Coble has an interesting post about advice for writers you should check out. I have nothing to add. I think she’s spot on. Read and write the things that make you feel fulfilled and sustained.
But I have been thinking a lot about readers. It’s funny. I am really so spoiled by y’all that it makes me really pissed when things get off track at Pith. I mean, Pith should be a dream, right? Tons more people read over there, so you’d think there’s be a lot more knowledge to go around, more interesting discussions, but by and large, no. And I’ve become more… short with my attention. The second it becomes obvious that the likelihood of the comment thread just being a clusterfuck, I stop reading. And it’s not even that I don’t think there’s anything to be gained. I do believe that there was a time in my life when I would have really struggled to engage even the trolls and to try to figure out what they are saying and what motivates them.
But whatever trait that was, and possibly it was a good one, it’s gone now. I just feel like I shouldn’t have to open myself up to that amount of terrible noise just to eventually find an insightful gem.
I was listening to Lindsey talk to her friend, Ed, who is sadly not that Eddie Arnold, who I believe is dead and had a large penis. I make no claims either way for this Ed Arnold’s penis. Probably, considering what Lindsey and Ed are talking about, and the ways I agree with them, I should delete these sentences. And isn’t that part of the shame of how blogging has changed? Or at least my approach to blogging? I mean, people, I used to tell you about my boob freckle. I keep reading these polemics about pubic hair and I have opinions about it–namely, I don’t care what you do, but if you are over 25 and you get it all lasered off thinking that there’s no possible way a full-hair cooter will ever come back into style, you forget how youth and rebellion works. Believe, especially if “old” women can’t grow it any more, that young women will take it up as some ironic, fun throwback that marks them as different. Why? Because that’s what you do when you’re young–come up with ways you think your elders are stupid and out of touch and not as free as you.
And in some ways you’re right and in some ways you’re wrong.
Anyway, just something to consider.
And a nod to the old days, which, for better or for worse, are gone.
I heard from K. today about the book and she is loving it. Which, on the one hand, is a great relief and on the other hand, yes, people who’ve read it seem to really like it, so I should maybe stop worrying about if people will like it and more fret about more tangible things like if I have Tow-head/toe-head spelled correctly and if I will ever learn when someone lies and when they lay.

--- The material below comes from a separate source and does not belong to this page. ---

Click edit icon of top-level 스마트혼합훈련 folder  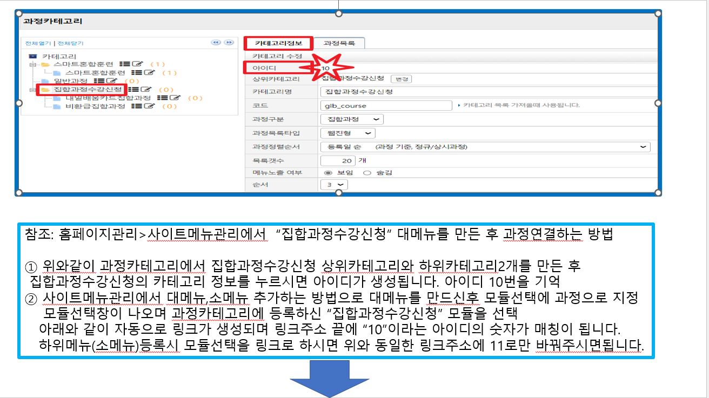[x=137, y=64]
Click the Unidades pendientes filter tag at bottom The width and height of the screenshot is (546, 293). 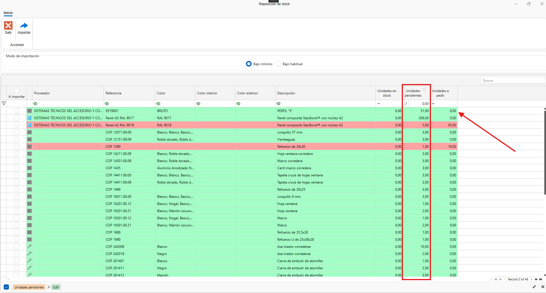[29, 287]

But it’s funny. I picked readers like you put together a team of superheroes, each reader obviously someone who likes reading, but who brings his or her own unique skill-set and experiences to the manuscript. On the one hand, this is good. I was able to ask each person to look at certain things and make sure they rang true. And I knew if multiple people were like “Um…. I don’t know about this part” then I really needed to look at that part. But it also means that each time I hear from someone, I’m like “I can’t read this email! I can’t listen! I need a stunt double to do this for me!” because that person may have seen something no one else saw.
Like, you know, Wonder Woman can comment about the Invisible Jet, but you’re going to need Aquaman to tell you if you got the sounds of clams singing right.
So, I get nervous.
But speaking of Lindsey, the other reason you should listen to that is that, other than the gal who runs the office at my heating and cooling place, she has the most beautiful Tennessee accent. If that’s what rubs off on me from living here, that I begin to speak like the sound of it is an art, it will be worth every second.

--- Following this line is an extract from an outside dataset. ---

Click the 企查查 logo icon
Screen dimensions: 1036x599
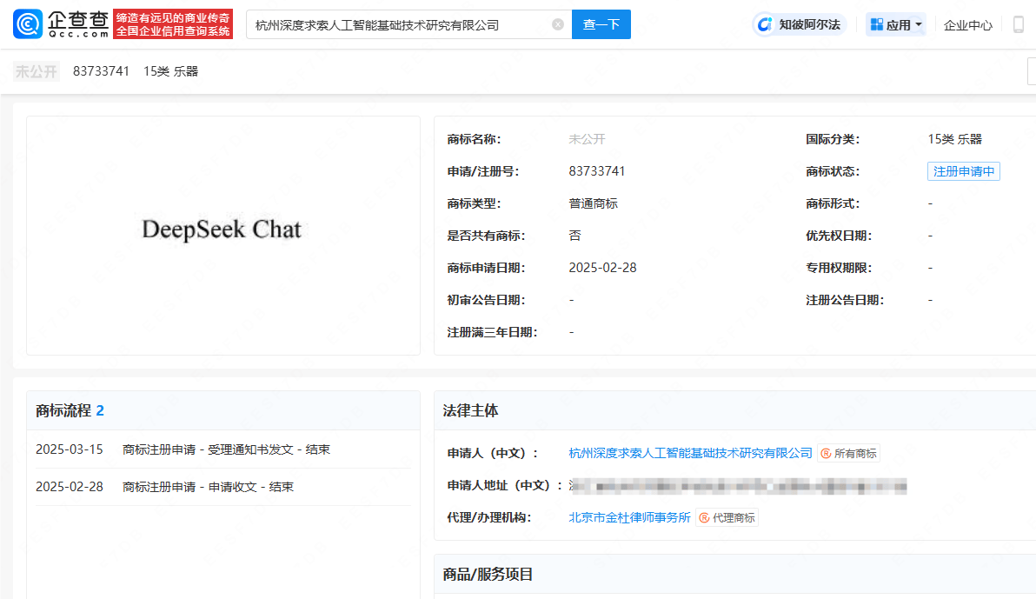tap(28, 24)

One thing I feel bad for people who aren’t from the South about is that pretty much the only “Southern” accents they ever hear are the fake Southern accents of tv and the movies. But it’s not like that at all when you live here. Just Tennessee alone has four or five really distinctive accents. Someone from Chattanooga doesn’t sound like someone from Memphis who doesn’t sound like someone from Johnson City and none of them sound like my heating and air conditioning gal who sounds like she could fix your HVAC system and make you a pie without breaking a sweat.
Anyway, I bring that up because one of my characters is called Paw Paw, which is a term of endearment for one’s grandfather I hadn’t heard until I moved south. In the Midwest, in general, you are “Grandpa.” You might occasionally meet a “Granddad” but I feel like a “Granddad” is almost always going to be an engineer or someone who teaches you how to drink whiskey.
My nephews call my dad “Paw Paw Brent” though, which I love. My North Carolina nephew, especially when he’s kind of tired and whiny can drag it out so cute “PaWWWWW PaWWWWWWW Breyent.” My Georgia nephew says it almost like “Pawhp awh Brent.”
My East Tennessee reader thought it should be Pa Paw and we ended up having a really interesting raucous discussion about this on Twitter and again, it became obvious that the way you pronounce this varies a lot by what we might call micro-region.
So, I’m leaving it spelled Paw Paw, but you can bet, if I have to read it in various parts of the state, I’m going to ask how they’d say it and try to match it. Ha ha ha.
Shoot, this has been a meandering post. And I’m not sure how to tie it all back together so… I’ll just end here.